Is this your cutting started then? Aren't your fats normally down at 20% or so?

----------


## gbrice75

> are you feeling any stronger after the first half of workouts?
> 
> looks like it is about to get fun! hahaha


Definitely stronger... finally got my (pathetic) squat over 315... 335lbs x 11 is good for me... next 4-7 week i'll be going for 355lbs for 7. I also hit a bench record this week putting up 285lbs x 11 - I'm not a really strong bencher, so this is good for me. 




> Is this your cutting started then? Aren't your fats normally down at 20% or so?


No sir!! Fats are well above 20% here... this is just my last ditch effort at packing on some mass before starting the cut in 3 weeks. Fat will be at 20% or less during the cut. Caloric intake will range from 1700-2200 calories depending on the day (carb cycling). I'll be starting a new log to detail my cut.  :Smilie: 

PS - i'm actually thinking about waiting 4 weeks before starting my cut... with the 4th week being a complete rest/off week. I need the break mentally and physically before going into what requires serious focus and dedication.... something I haven't been sharp with in a while.

----------


## RaginCajun

> Is this your cutting started then? Aren't your fats normally down at 20% or so?


edit: gb answered

----------


## RaginCajun

> *Definitely stronger... finally got my (pathetic) squat over 315... 335lbs x 11 is good for me... next 4-7 week i'll be going for 355lbs for 7. I also hit a bench record this week putting up 285lbs x 11 - I'm not a really strong bencher, so this is good for me*. 
> 
> 
> 
> No sir!! Fats are well above 20% here... this is just my last ditch effort at packing on some mass before starting the cut in 3 weeks. Fat will be at 20% or less during the cut. Caloric intake will range from 1700-2200 calories depending on the day (carb cycling). I'll be starting a new log to detail my cut. 
> 
> PS - i'm actually thinking about waiting 4 weeks before starting my cut... with the 4th week being a complete rest/off week. I need the break mentally and physically before going into what requires serious focus and dedication.... something I haven't been sharp with in a while.


freaking awesome!

you are too hard on yourself sometimes and need to take a step back to give yourself a pat on the back.

i know we are always harder on ourselves than others, keeps us wanting more!

------------

### WRITTEN EXERCISE
Continue the forum thread on lifting progress and the planned cut, starting after its final sentence.

### RECORDED INFORMATION
------------

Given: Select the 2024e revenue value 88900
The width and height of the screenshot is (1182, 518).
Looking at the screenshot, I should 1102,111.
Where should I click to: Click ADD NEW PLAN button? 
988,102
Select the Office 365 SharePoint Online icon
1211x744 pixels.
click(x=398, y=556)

------------

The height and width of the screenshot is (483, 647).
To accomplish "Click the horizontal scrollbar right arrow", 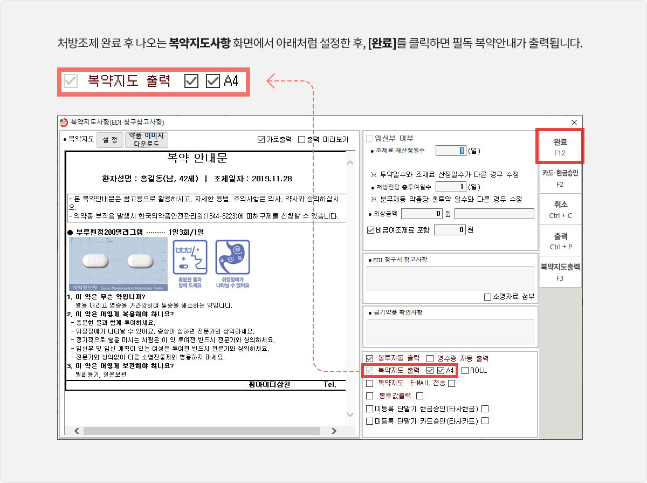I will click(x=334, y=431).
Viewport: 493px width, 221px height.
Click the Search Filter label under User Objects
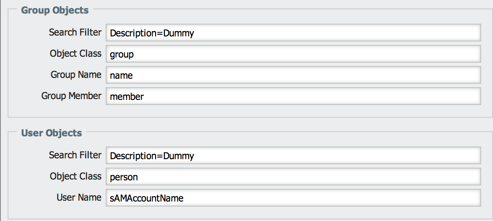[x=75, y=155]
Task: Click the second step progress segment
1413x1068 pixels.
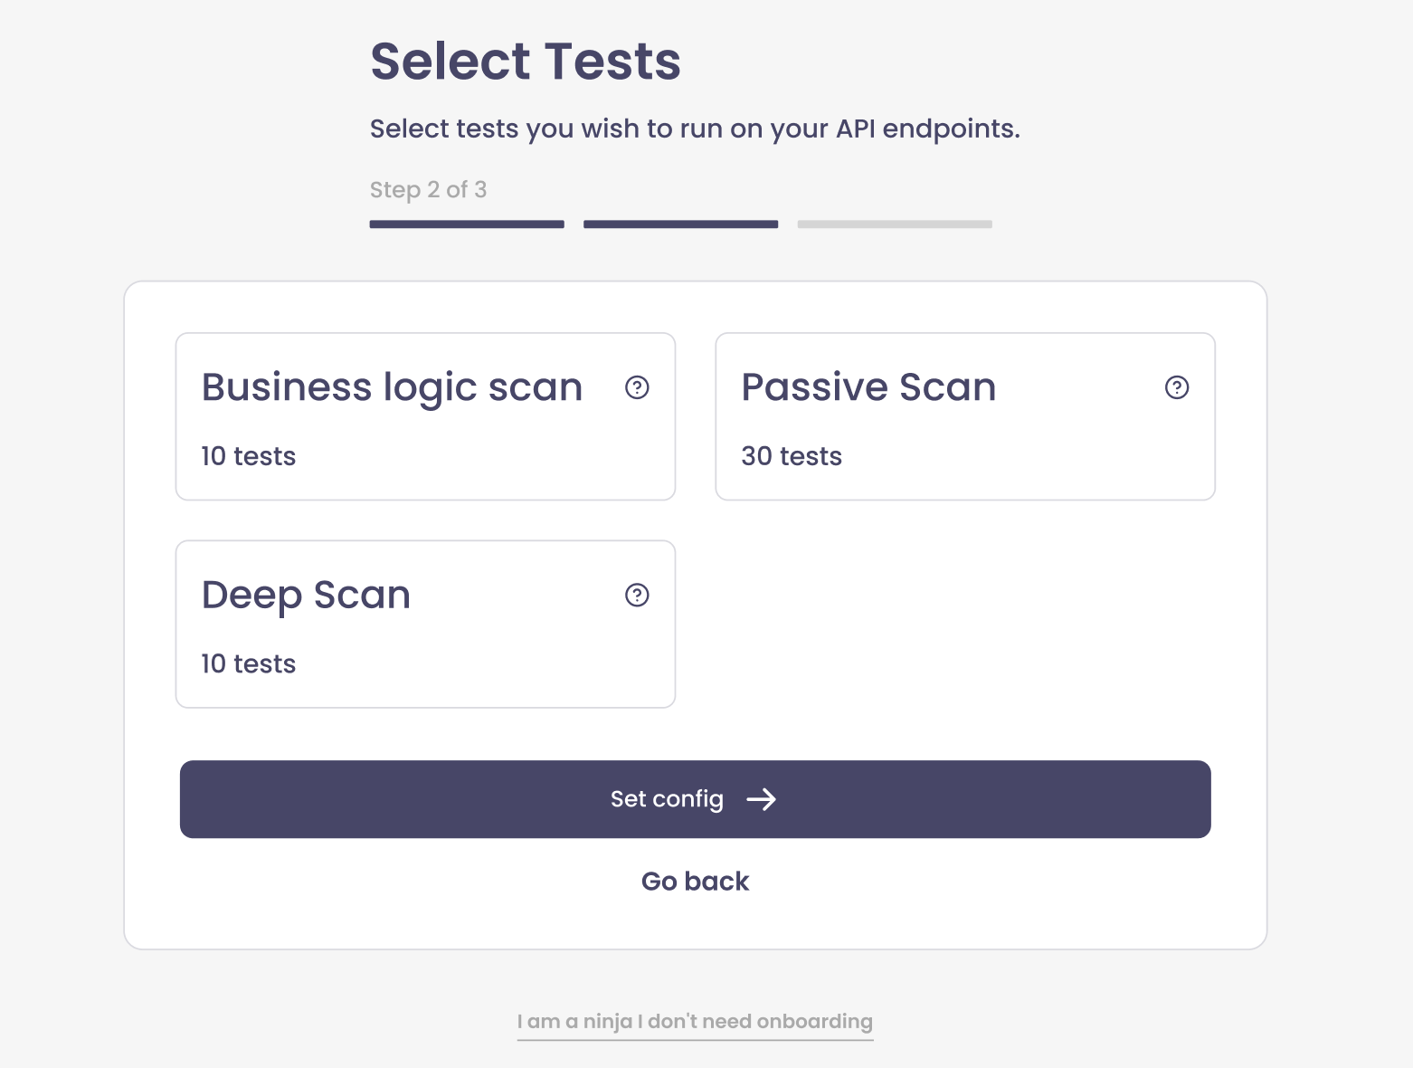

------------

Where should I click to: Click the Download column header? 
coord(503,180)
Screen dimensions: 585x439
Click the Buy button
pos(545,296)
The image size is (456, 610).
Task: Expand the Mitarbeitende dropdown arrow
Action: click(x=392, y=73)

------------

### OUTPUT FOR THIS EXERCISE
keep it up man!

----------


## Back In Black

1700-2200 sounds pretty low mate, obviously that's the intention and I'm not gonna question you in it.

Much cardio planned?

Week off might be good, or even a Deload type week. Cutting is definitely a different focus to bulking. You start a log of that and I'll pick my old one up for my post gyno bulk!

----------


## gbrice75

> freaking awesome!
> 
> you are too hard on yourself sometimes and need to take a step back to give yourself a pat on the back.
> 
> i know we are always harder on ourselves than others, keeps us wanting more!
> 
> keep it up man!


Thanks RC... I am hard on myself but somebody's gotta be!! I'm surrounded by people who tell me I look great (when in all honesty I know I don't) and just don't get what this is all about... so being tough on myself is also what keeps me going but yes, it does serve to depress me at times as well. 




> 1700-2200 sounds pretty low mate, obviously that's the intention and I'm not gonna question you in it.
> 
> Much cardio planned?
> 
> Week off might be good, or even a Deload type week. Cutting is definitely a different focus to bulking. You start a log of that and I'll pick my old one up for my post gyno bulk!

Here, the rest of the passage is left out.